IE 11 is not supported. For an optimal experience visit our site on another browser.

14 die in blast at police checkpoint in Ramadi

Iraqi police said a suicide car bomber targeting a police checkpoint exploded Monday in Ramadi, killing at least 14 people and wounding 10.
Iraqi hospital workers wheel a wounded m
Iraqi hospital workers wheel a man wounded in an apparent assassination attempt on the Iraqi vice president into Baghdad's al-Yarmuk hospital on Monday.Ali Yussef / AFP - Getty Images
/ Source: NBC News and news services

Iraq’s Shiite vice president escaped an apparent assassination attempt Monday after a bomb exploded in municipal offices where he was making a speech, knocking him down with the force of the blast that left at least 10 people dead.

Outside the capital, a suicide car bomber exploded near a police station in Ramadi, killing at least 14 people, including women and children, and wounding 10, police said. It was the second bombing in the volatile province of Anbar in less than a week.

The vice president, Adel Abdul-Mahdi, was bruised and hospitalized for medical exams, an aide said. Police initially blamed the attack on a bomb-rigged car, but later said the explosives were apparently planted inside the building.

The attack sent another message that suspected Sunni militants could strike anywhere despite a major security crackdown across the capital. Hours before the blast, U.S. military teams with bomb-sniffing dogs combed the building, said workers at the site.

The bomb struck while Abdul-Mahdi was addressing municipal officials in the upscale Mansour district, which has many embassies and saw a rise in private security patrols after past kidnappings blamed on militants.

Abdul-Mahdi is one of two vice presidents. The other, Tariq al-Hashemi, is Sunni.

A public works employee, Tagrid Ali, said he was listening to the speech. “Then I heard a big explosion,” he said. “I fell to the ground and whole place was filled with black smoke.”

Iraqi and U.S. soldiers cordoned off the area and bomb-detection teams combed the building. An Associated Press photographer saw a man being led from the building by security forces, but there was no official word on arrests.

“The aggression against you this day is further proof that these groups are doing their best to destroy Iraq’s unity,” said a message to the vice president from Abdul-Aziz al-Hakim, who heads Iraq’s largest Shiite political group.

At least 10 people were killed and 18 injured in the blast, police said. Another explosion elsewhere in Baghdad killed at least three policemen.

Al-Sadr statement
On Sunday, the leader of a powerful Shiite militia, the radical cleric Muqtada al-Sadr, complained that the U.S.-Iraqi security sweeps around Baghdad have done nothing to stem the bombings that mostly target Shiite civilians.

The statement — read in Baghdad by an aide to al-Sadr — nearly coincided with a suicide bombing that killed at least 42 people at a mostly Shiite business college. Al-Sadr’s sharply worded comments could signal serious strains ahead for the security effort.

Al-Sadr’s Mahdi Army militia pulled its fighters off the streets under government pressure to let the 13-day-old security plan proceed, but a relentless wave of Sunni attacks has apparently tested al-Sadr’s patience.

A return to the streets by the Mahdi Army forces could effectively end the security effort and raise the chances of Baghdad falling into sectarian street battles — the apparent aim of Sunni extremists seeking any way to destroy the U.S.-backed government.

Al-Hashemi, the Sunni vice president, told the AP that the security plan does not treat all groups equally — an apparent reference to Sunni complaints that they are facing the most pressure and attention.

“Up to now, legal procedures have not been observed,” he said. “The human rights of Iraqis have not been respected as they should be.”

Weapons cache found
U.S. military officials in Iraq on Monday publicly displayed explosives and sophisticated bomb parts from a massive weapons cache recently uncovered north of Baghdad, including components they claimed were manufactured in Iran.

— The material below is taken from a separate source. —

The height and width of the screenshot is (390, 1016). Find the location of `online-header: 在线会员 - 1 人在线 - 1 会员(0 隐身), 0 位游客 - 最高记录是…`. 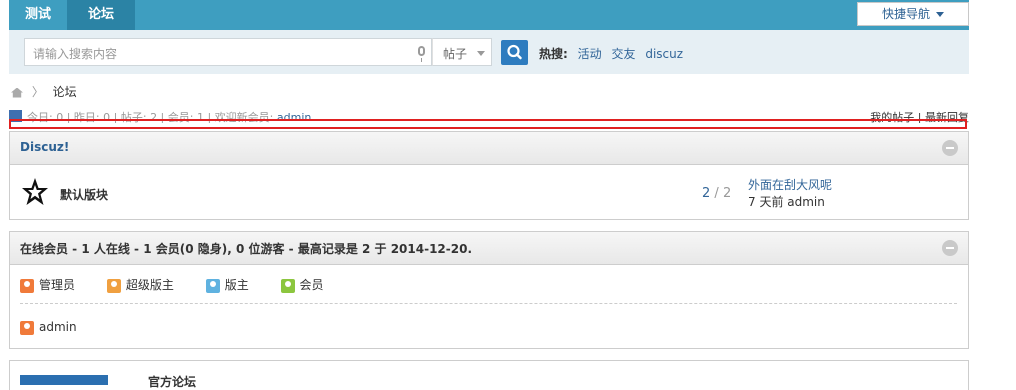

online-header: 在线会员 - 1 人在线 - 1 会员(0 隐身), 0 位游客 - 最高记录是… is located at coordinates (489, 248).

According to officials with the 1st Cavalry Division, the weapons were discovered Saturday after a local Iraqi citizen directed U.S. forces to the cache hidden in two freezers in a palm grove in the town of Jedidah, near Baqouba.

Military officials told the AP that the arsenal discovered Saturday is one of the biggest found north of the Iraqi capital and contains components for so-called EFPs — explosively formed projectiles that fire a slug of molten metal capable of penetrating armored vehicles.

The U.S. military has said elite Iranian corps are funneling EFPs to Shiite militias in Iraq for use against American troops. The area where the cache was found is dominated by Sunni insurgents, but also includes pockets of Shiites.

The cache included dozens of 120mm mortars and 122mm rockets, which the officials said bore Iranian manufacturing markings.

Capt. Clayton Combs, the commander of the company that found the cache, said they had found one or two EFPs previously, but this was the first discovery of an assembly facility for them.

“This is a significant amount,” he said during a news conference in Baghdad. “Before we have found one or two EFPs at the most and those are usually at the site of deployment. This is the first cache ... that has actually been found as far as a production facility.”